Exercise requirements:
Copy the listing below, substituting "interface agent" for every occurrence of "GUI agent" and leaving everything else unchanged.

The input:
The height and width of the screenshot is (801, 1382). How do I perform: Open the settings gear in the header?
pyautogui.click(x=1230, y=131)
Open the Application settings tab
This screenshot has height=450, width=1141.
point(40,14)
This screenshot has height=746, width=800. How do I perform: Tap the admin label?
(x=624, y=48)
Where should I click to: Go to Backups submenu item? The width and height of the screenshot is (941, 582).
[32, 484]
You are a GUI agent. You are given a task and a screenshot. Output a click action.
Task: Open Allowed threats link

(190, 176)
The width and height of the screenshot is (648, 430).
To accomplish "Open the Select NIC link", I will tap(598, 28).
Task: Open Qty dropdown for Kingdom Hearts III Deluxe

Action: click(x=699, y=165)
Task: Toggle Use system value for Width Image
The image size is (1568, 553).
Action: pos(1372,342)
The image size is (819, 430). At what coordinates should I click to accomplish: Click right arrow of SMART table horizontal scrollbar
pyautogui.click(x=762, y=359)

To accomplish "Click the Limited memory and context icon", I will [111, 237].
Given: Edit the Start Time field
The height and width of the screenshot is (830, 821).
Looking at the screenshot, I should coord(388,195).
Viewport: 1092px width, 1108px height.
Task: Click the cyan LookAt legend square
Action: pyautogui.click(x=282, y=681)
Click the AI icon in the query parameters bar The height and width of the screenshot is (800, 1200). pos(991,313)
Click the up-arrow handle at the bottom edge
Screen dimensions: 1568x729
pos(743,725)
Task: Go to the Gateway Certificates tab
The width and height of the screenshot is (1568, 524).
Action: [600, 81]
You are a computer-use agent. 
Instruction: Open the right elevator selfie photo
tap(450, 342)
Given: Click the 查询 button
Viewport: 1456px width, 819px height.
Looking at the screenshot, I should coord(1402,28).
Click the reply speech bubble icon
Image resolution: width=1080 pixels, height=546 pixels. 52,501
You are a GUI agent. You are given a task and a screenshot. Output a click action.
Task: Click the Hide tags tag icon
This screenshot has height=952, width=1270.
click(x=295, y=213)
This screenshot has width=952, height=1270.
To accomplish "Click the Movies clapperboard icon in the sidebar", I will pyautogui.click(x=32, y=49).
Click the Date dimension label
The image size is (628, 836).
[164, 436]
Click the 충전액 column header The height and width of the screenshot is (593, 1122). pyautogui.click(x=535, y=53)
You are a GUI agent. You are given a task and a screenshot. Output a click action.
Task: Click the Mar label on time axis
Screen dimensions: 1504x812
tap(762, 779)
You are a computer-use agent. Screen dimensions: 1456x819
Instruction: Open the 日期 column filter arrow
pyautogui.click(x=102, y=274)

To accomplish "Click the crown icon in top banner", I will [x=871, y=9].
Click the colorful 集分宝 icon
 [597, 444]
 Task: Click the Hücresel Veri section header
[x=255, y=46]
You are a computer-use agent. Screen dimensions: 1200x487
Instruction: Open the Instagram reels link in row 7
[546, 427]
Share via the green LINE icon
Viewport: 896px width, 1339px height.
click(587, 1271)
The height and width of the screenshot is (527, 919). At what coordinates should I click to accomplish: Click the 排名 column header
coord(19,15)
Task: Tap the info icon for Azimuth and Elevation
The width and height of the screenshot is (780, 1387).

Response to this exercise:
The height and width of the screenshot is (801, 1382). How do I perform: Open the settings gear in the header?
pyautogui.click(x=1230, y=131)
Open the Application settings tab
This screenshot has height=450, width=1141.
point(40,14)
This screenshot has height=746, width=800. How do I perform: Tap the admin label?
(x=624, y=48)
Where should I click to: Go to Backups submenu item? The width and height of the screenshot is (941, 582).
[32, 484]
You are a interface agent. You are given a task and a screenshot. Output a click action.
Task: Open Allowed threats link

(190, 176)
The width and height of the screenshot is (648, 430).
To accomplish "Open the Select NIC link", I will tap(598, 28).
Task: Open Qty dropdown for Kingdom Hearts III Deluxe

Action: click(x=699, y=165)
Task: Toggle Use system value for Width Image
The image size is (1568, 553).
Action: pos(1372,342)
The image size is (819, 430). At what coordinates should I click to accomplish: Click right arrow of SMART table horizontal scrollbar
pyautogui.click(x=762, y=359)

To accomplish "Click the Limited memory and context icon", I will [111, 237].
Given: Edit the Start Time field
The height and width of the screenshot is (830, 821).
Looking at the screenshot, I should coord(388,195).
Viewport: 1092px width, 1108px height.
Task: Click the cyan LookAt legend square
Action: pyautogui.click(x=282, y=681)
Click the AI icon in the query parameters bar The height and width of the screenshot is (800, 1200). pos(991,313)
Click the up-arrow handle at the bottom edge
Screen dimensions: 1568x729
pos(743,725)
Task: Go to the Gateway Certificates tab
The width and height of the screenshot is (1568, 524).
Action: [600, 81]
You are a computer-use agent. 
Instruction: Open the right elevator selfie photo
tap(450, 342)
Given: Click the 查询 button
Viewport: 1456px width, 819px height.
Looking at the screenshot, I should coord(1402,28).
Click the reply speech bubble icon
Image resolution: width=1080 pixels, height=546 pixels. 52,501
You are a interface agent. You are given a task and a screenshot. Output a click action.
Task: Click the Hide tags tag icon
This screenshot has height=952, width=1270.
click(x=295, y=213)
This screenshot has width=952, height=1270.
To accomplish "Click the Movies clapperboard icon in the sidebar", I will pyautogui.click(x=32, y=49).
Click the Date dimension label
The image size is (628, 836).
[164, 436]
Click the 충전액 column header The height and width of the screenshot is (593, 1122). pyautogui.click(x=535, y=53)
You are a interface agent. You are given a task and a screenshot. Output a click action.
Task: Click the Mar label on time axis
Screen dimensions: 1504x812
tap(762, 779)
You are a computer-use agent. Screen dimensions: 1456x819
Instruction: Open the 日期 column filter arrow
pyautogui.click(x=102, y=274)

To accomplish "Click the crown icon in top banner", I will [x=871, y=9].
Click the colorful 集分宝 icon
 [597, 444]
 Task: Click the Hücresel Veri section header
[x=255, y=46]
You are a computer-use agent. Screen dimensions: 1200x487
Instruction: Open the Instagram reels link in row 7
[546, 427]
Share via the green LINE icon
Viewport: 896px width, 1339px height.
click(587, 1271)
The height and width of the screenshot is (527, 919). At what coordinates should I click to accomplish: Click the 排名 column header
coord(19,15)
Task: Tap the info icon for Azimuth and Elevation
The width and height of the screenshot is (780, 1387).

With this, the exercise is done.